Han pasado cuatro años, pero todavía recuerdo perfectamente aquella instrucción –breve e impactante– que nos dejó perplejos: debíamos cerrar Barcelona. Debíamos prepararnos para la potencial enfermedad de miles, decenas de miles, de nuestros vecinos y vecinas. Teníamos que parar la actividad en las escuelas, mercados, el transporte, los puestos de trabajo, el ocio, el espacio público… Sin embargo, la perplejidad duró poco, porque íbamos a contrarreloj: ostentar un cargo público, tener una responsabilidad política, haber sido elegidos por las barcelonesas para cuidar de la ciudad tenía entonces más sentido que nunca.
Durante los meses que duró la pandemia, la actividad en el Ayuntamiento fue frenética. Sin embargo, y más importante, la actividad fue de absoluto consenso entre los grupos municipales y de estrecha colaboración con el resto de las administraciones y la sociedad civil. Gracias a ese trabajo coordinado y liderado por el Ayuntamiento pudimos situar dos prioridades: acompañar especialmente a las personas más vulnerables y llegar donde no llegaban las administraciones competentes. Fue así como pudimos abrir cuatro pabellones de salud con casi 550 camas para personas con COVID-19, seis Hotels Salut que sumaban 1.236 plazas para atender a pacientes con sintomatología –leve o asintomáticos– y otros cinco hoteles para ofrecer espacios de descanso al personal sanitario, que trabajó hasta la extenuación durante esos meses cruciales. También pudimos abrir hasta 15 nuevos módulos para ampliar la atención primaria y 25 puntos de vacunación gestionados desde el consistorio. Y quiero resaltar el papel protagonista de la Agencia de Salud Pública de Barcelona, que hizo un trabajo quirúrgico en la ciudad, afinando qué colectivos eran prioritarios y en qué territorios era necesario poner más énfasis para luchar contra las desigualdades. Gracias al seguimiento de la ASPB pudimos detectar que la incidencia de COVID-19 era peor en barrios con mayor índice de vulnerabilidad, y respondimos con EPIS, comidas a domicilio, servicios de limpieza o derivación a Hotels Salut, menguando las desigualdades materiales. Y pudimos detectar, también, los efectos que esta pandemia tendría para la salud mental, por lo que presentamos un Plan de Choque, trabajado con 350 entidades de la ciudad, para desplegar grupos de apoyo emocional, grupos de duelo, políticas de prevención del suicidio o la red de psicólogo gratuito Konsulta’m.

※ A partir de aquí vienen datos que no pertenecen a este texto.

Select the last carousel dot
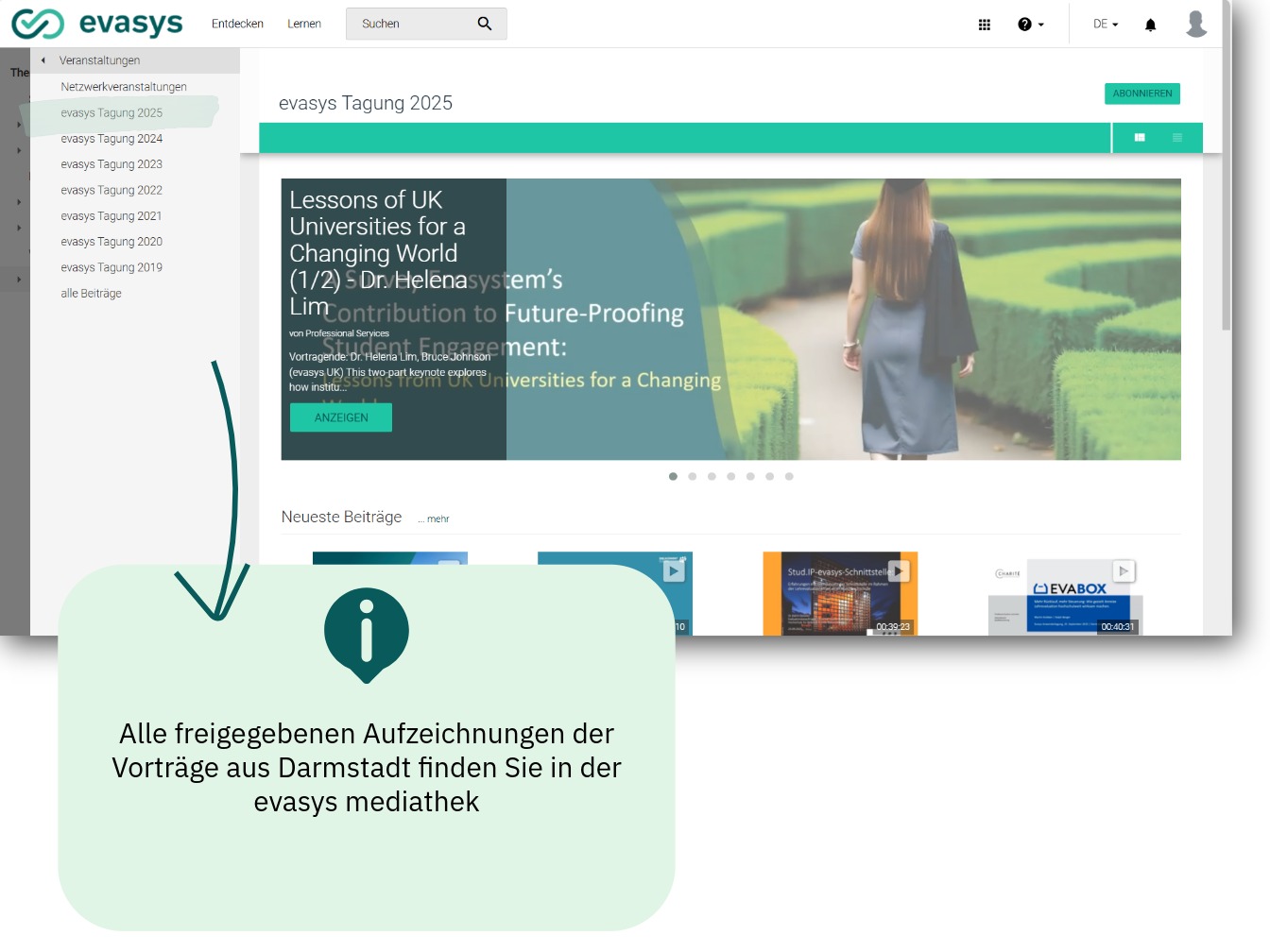This screenshot has width=1270, height=952. (x=789, y=477)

En momentos de crisis, el Ayuntamiento ha demostrado que puede liderar incluso donde tiene pocas competencias. De esa experiencia aprendimos una lección: con voluntad política, se puede dar respuesta a las necesidades ciudadanas desde cualquier institución. Hicimos valer nuestra participación con un 40% en el Consorci Sanitari de Barcelona y nos coordinamos con el Ministerio y la Generalitat para hacer frente a la gestión de la pandemia. Cuatro años después, el Ayuntamiento no debería perder esta iniciativa, sino ampliarla: una óptica y fisioterapia públicos, un servicio de psicólogo en todas las escuelas, mantener el apoyo y servicios de los Vila Veïna… Desgraciadamente, también hay lecciones que no se han aprendido. La COVID-19 nos deja deberes pendientes en al menos tres ámbitos: en primer lugar, nuestro modelo residencial, altamente privatizado, es deficitario y no responde a las necesidades de las personas mayores. En segundo lugar, la atención primaria sigue siendo la clave para unos servicios sanitarios dignos y eficaces, pero arrastra una carencia de inversión histórica que le impide dar una atención de calidad. En tercer lugar, las políticas de salud pública se han demostrado excelentes en la prevención, así como en la corrección de las desigualdades en el acceso a la salud, pero a día de hoy todavía es la última de las prioridades en las políticas sanitarias. Estamos a tiempo de corregirlo, estamos a tiempo de salir mejores de la COVID-19.